Prozess vor Bonner Landgericht 40-Jährige warf Schrank vor fahrendes Auto

Bonn · Das war knapp: Als ein junger Autofahrer am Abend des 22. Juni 2018 mit seiner Freundin durch Beuel fuhr, erlebte er den „Schock seines Lebens“. Direkt vor seinem Auto krachte ein Schrank auf den Asphalt. Eine 40-Jährige hatte ihn aus dem Fenster geworfen. Sie steht jetzt vor Gericht.
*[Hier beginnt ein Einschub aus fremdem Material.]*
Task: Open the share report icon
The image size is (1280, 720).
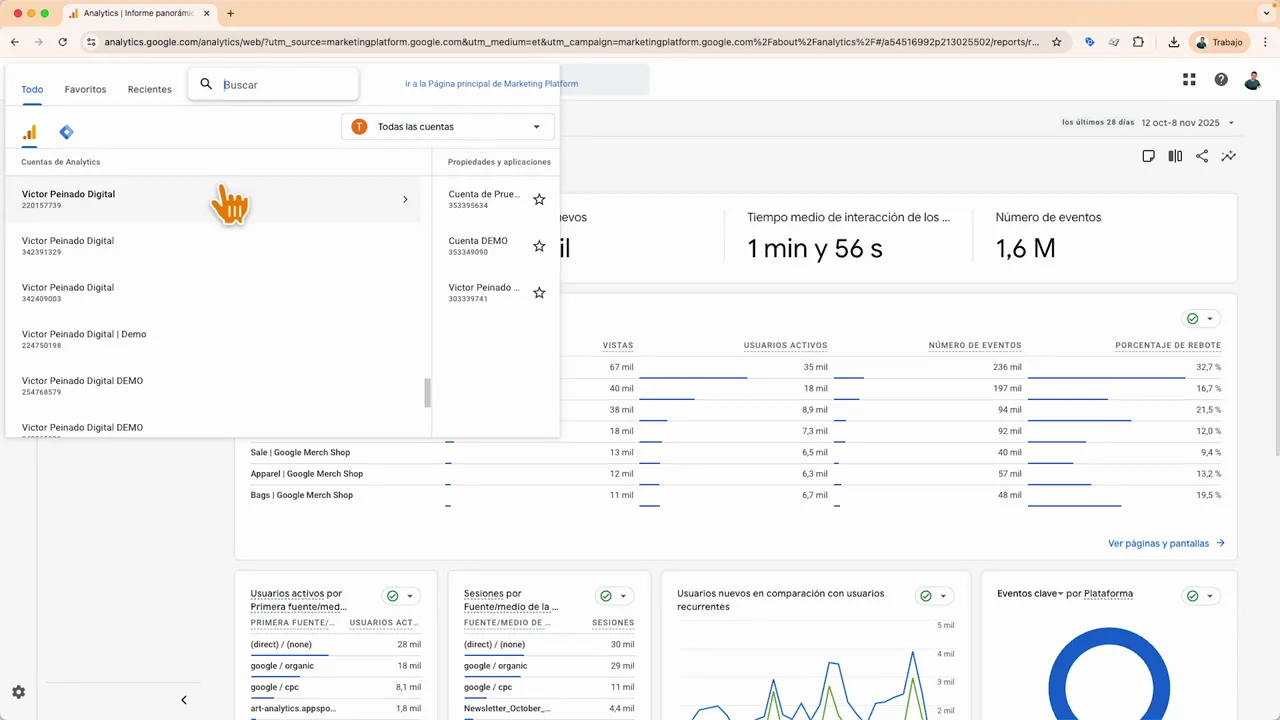Action: pos(1202,156)
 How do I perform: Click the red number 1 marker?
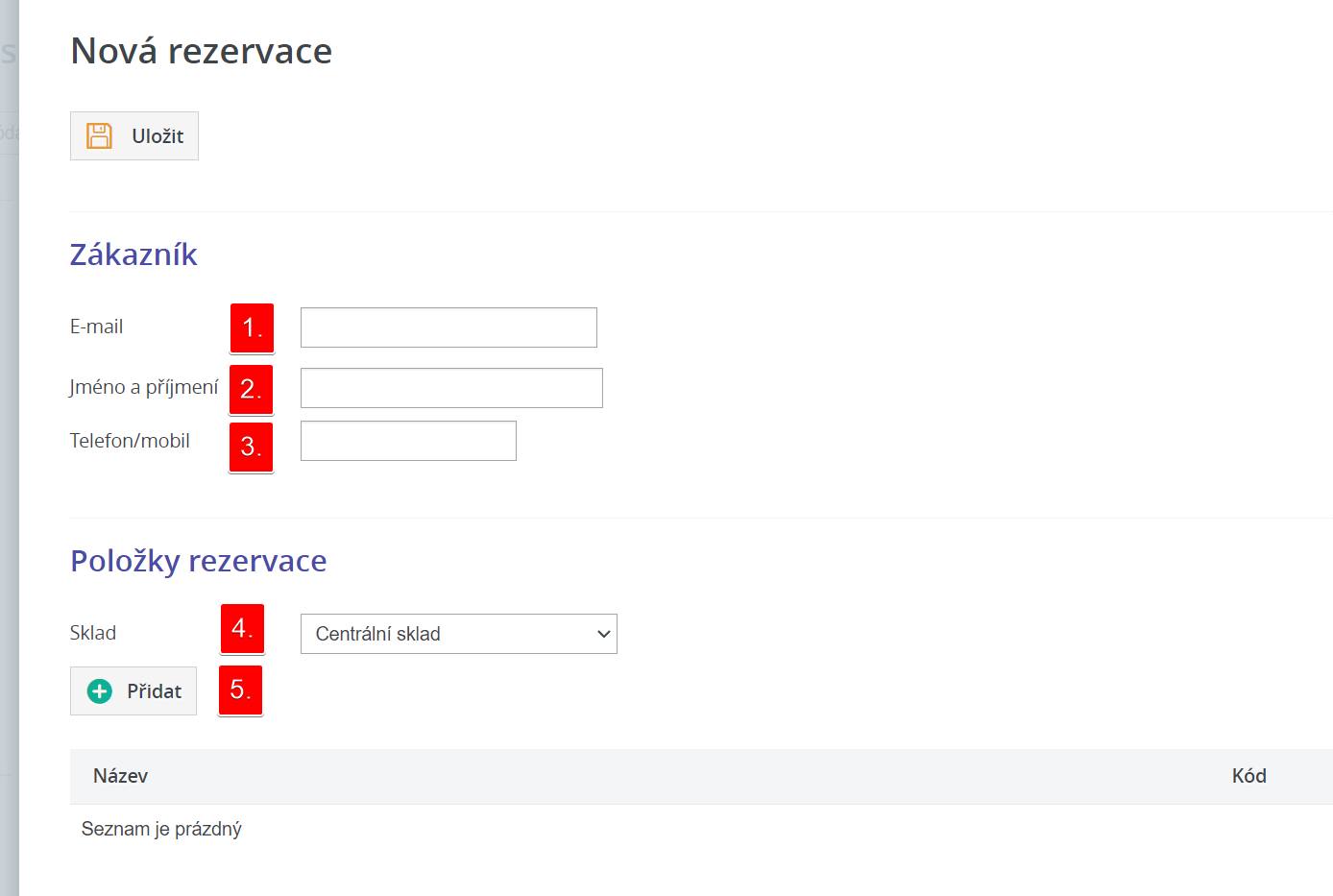252,328
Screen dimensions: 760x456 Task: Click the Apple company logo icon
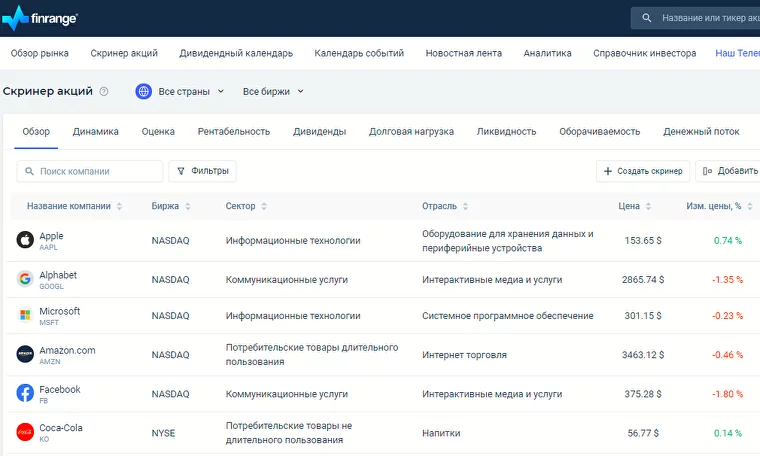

Vor dem silberfarbenen Fahrzeug des jungen Mannes – er war gerade auf dem Weg zu einem Schnellimbiss – kam ein „Riesending“ von oben. Ein Fernseher, dachte er zunächst, aber „das Ding war so schnell, dass ich es nicht erkennen konnte“, sagte er am Dienstag vor dem Bonner Landgericht. Trotz Vollbremsung überfuhr er den Gegenstand, der in tausend Spiegelsplitter zerbrach und sich später als ein Badezimmerschrank entpuppte. Der 28-Jährige wollte wissen, woher „das Ding“ gekommen ist und schaute an der Häuserwand nach oben. Da öffnete eine Frau das Fenster und fragte, ob was passiert sei.

Die Werferin des Spiegelschranks kam noch am Tattag in die Bonner Landesklinik. Den Polizeibeamten, die den ungewöhnlichen Unfall auf der Sankt Augustiner Straße aufnahmen, schien die 40-Jährige verwirrt: Sie hatte ihnen erzählt, dass sie sich von den Spiegeln im Badezimmer beobachtet gefühlt habe, da habe sie den Hängeschrank abgenommen, um ihn loszuwerden.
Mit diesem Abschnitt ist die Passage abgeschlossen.